Rows from a screen-grounding dataset:
☆ ☆ ☆ ☆
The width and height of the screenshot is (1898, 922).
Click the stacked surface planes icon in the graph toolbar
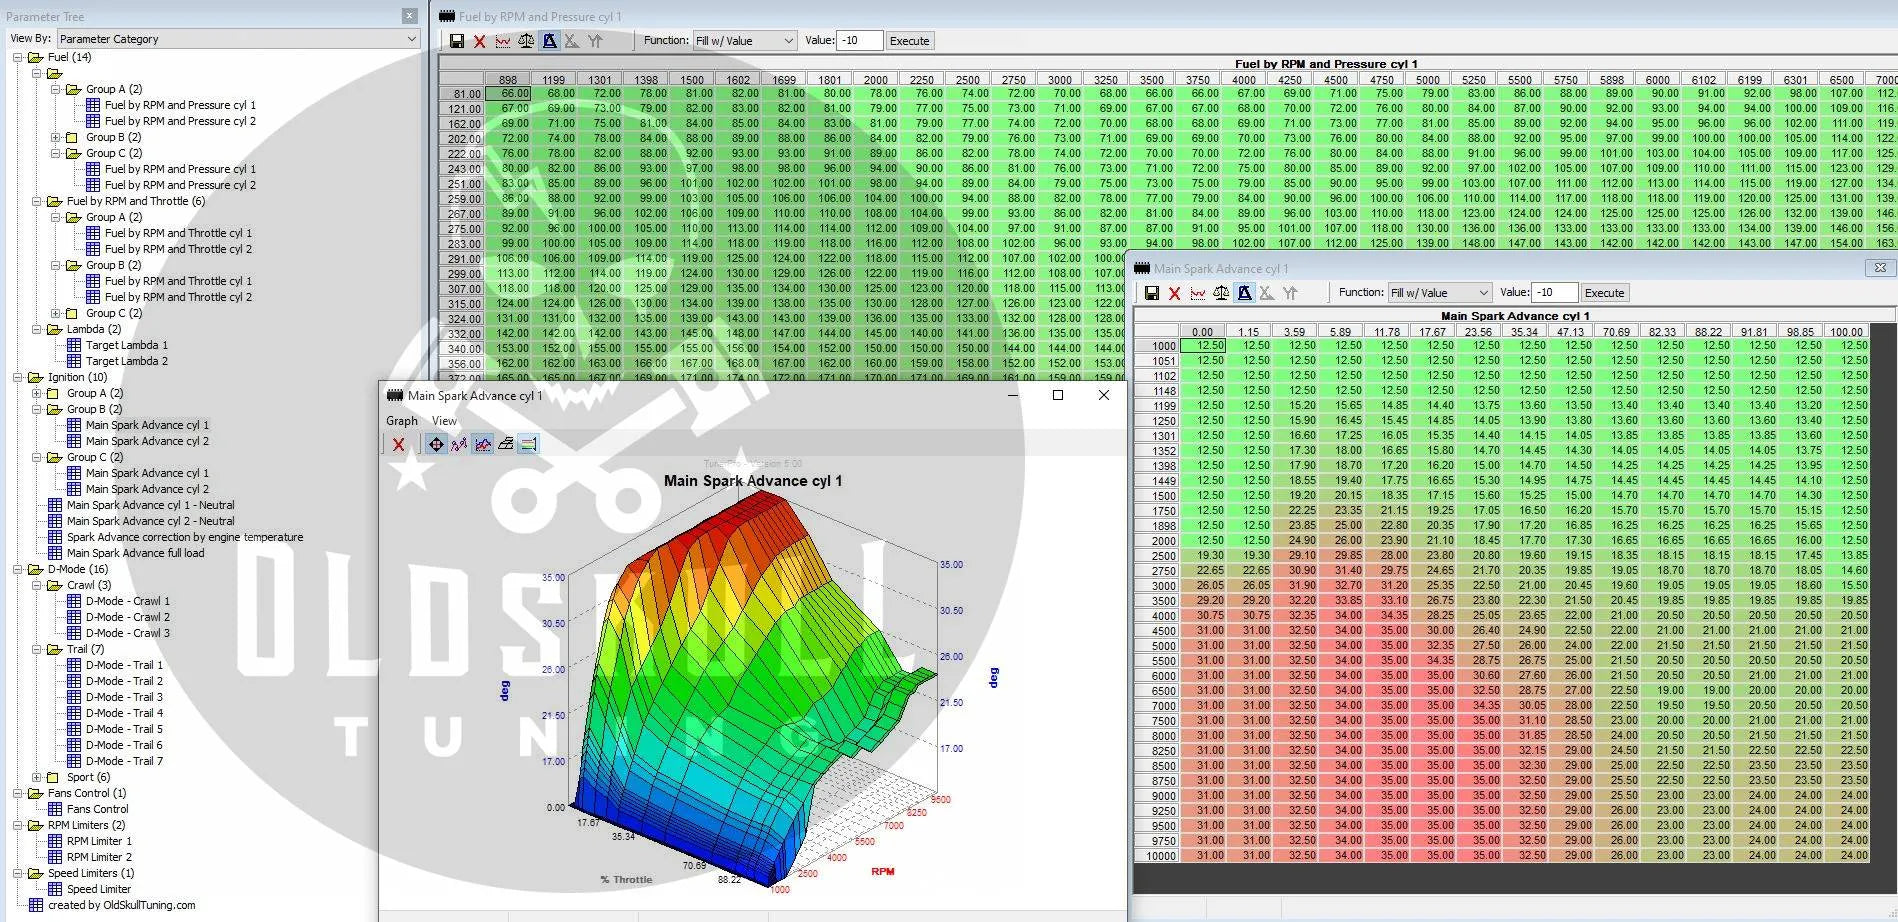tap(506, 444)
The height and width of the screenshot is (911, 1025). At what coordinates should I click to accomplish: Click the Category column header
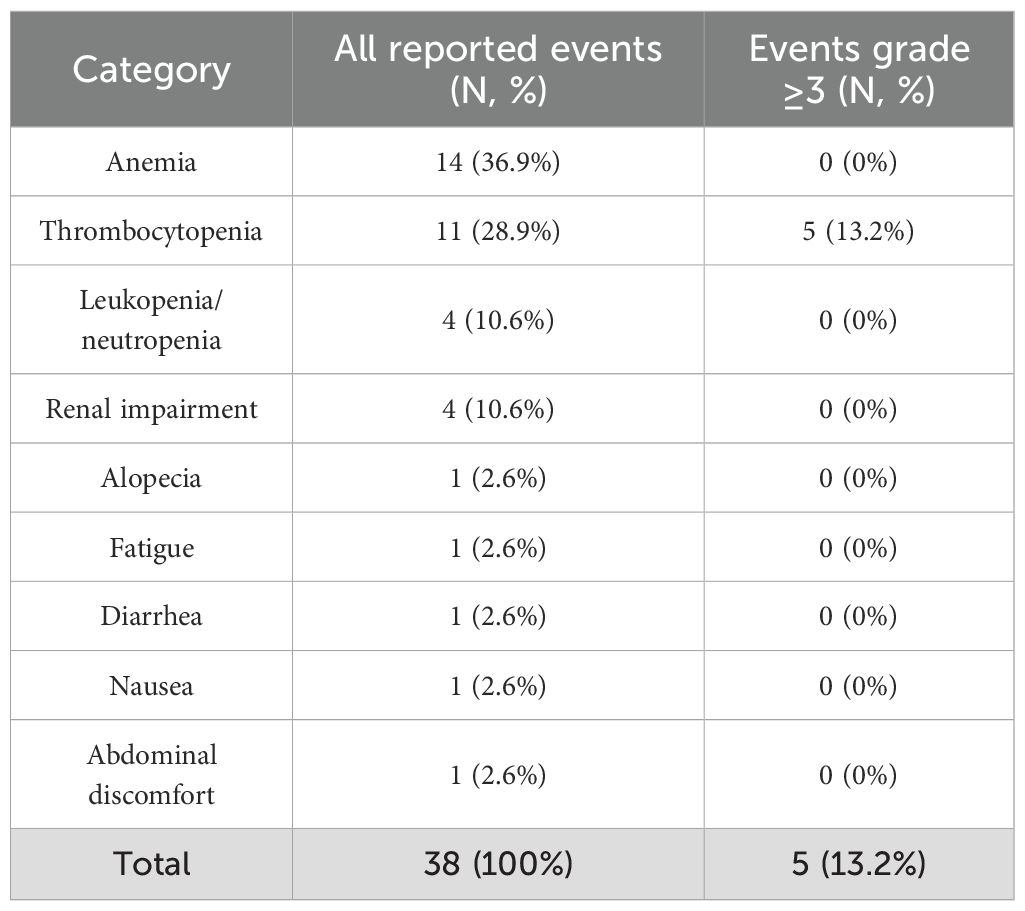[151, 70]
☆ ☆ ☆ ☆
## YOUR OBJECTIVE
Render every line of the items above as a numbered list, skipping blank lines. Leave the pictures out of the output.

## TASK OUTPUT
1. The width and height of the screenshot is (1898, 922).
2. Click the stacked surface planes icon in the graph toolbar
3. tap(506, 444)
4. The height and width of the screenshot is (911, 1025). At what coordinates should I click to accomplish: Click the Category column header
5. [151, 70]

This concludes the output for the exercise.